Ep 21: “The Hateful Eight”

November 14, 2017

In this episode we take on Quentin Tarantino’s “The Hateful Eight” and discuss:

  • the camerawork and technique of shooting in one room;
  • we weigh in with a special guest about Tarantino’s use of the N-word;
  • and much more!

Big shout out to Shomari for joining us so last minute. It got lost in the episode that the use of the N-word did in fact bother Shomari, which is what drove him to research it in the first place, but that ultimately while he didn’t agree with Tarantino’s logic he could live with it. And for the record Shomari’s top 3 Tarantino films are: Kill Bill 1, Kill Bill 2, and Pulp Fiction. Not bad, sir. Check back here in the future for possible followups.

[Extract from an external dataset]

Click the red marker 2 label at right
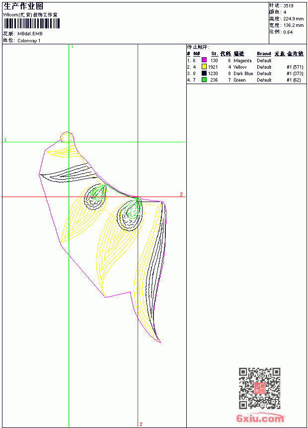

You can see here the focus on the left side of the screen is farther back than the right side of the screen. This is accomplished with a split-focus diopter.

In another diopter shot much later in the movie we can see the same idea is being used again, except the blocking is flipped. Major Warren is now on the right and impotent (literally and figuratively) while his strongman is on the left, holding the power.


When people ask me if I went to film school I tell them, ‘no, I went to films.” – Quentin Tarantino

Notes & References:
Film first releases for 2 weeks in only 70mm
Ultra Panavision 70

This Week’s Recommendations:


  1. Marc Israel says:

    Hey Wes and Todd!

    I would like to actually share another possibility to the use of the “N” word in “The Hateful Eight”.

    At first I flinch as a liberated white man when I hear the word but as more as I hear it from a non-black person, the more I dislike them.

    The continuance of the use of the “N” word and the further disdain for the black person these racists are referring to, then the further from any human compassion I have for that person to the point that I am cheering for their on-screen down fall… as in they got what they deserves.

    The Bruce Dern character starts off as an old, crotchety character who slowly shifts from the spectrum of stoically sympathetic to a racist murderer and the attachment of his thoughts to the actions of what he participated in all the while using the “N” word allows that cinematic release once he’s shot.

    If the Confederate General doesn’t use the “N” word, then he’s a war criminal who should be sent to trial and not a blatantly racist war criminal who doesn’t get to see the Hang Man, which was the heart of the movie message or theme,

    What do you think?

    Also, like Kurt Russel but here gave me absolutely no suspension of disbelief… pet peeve…

    BTW, I had not seen the movie and after hearing the opening audio clip on The Pestle episode, I ordered it on Amazon and saw it over the weekend.

    Marc Israel

    1. wes says:

      That’s a really good point! Whether for settling us into the time period or not, it makes sense that the use of the N-word drives a wedge between us and the characters and helps us remove any hesitation about seeing their potential demise. The analysis of the General is a great example, he goes from sympathetic to disgusting POS in the span of a single word. Smart, even if still off-putting, use of language on Tarantino’s part!

      BTW, thanks for moving this comment over! I was wrestling with how to do that, haha.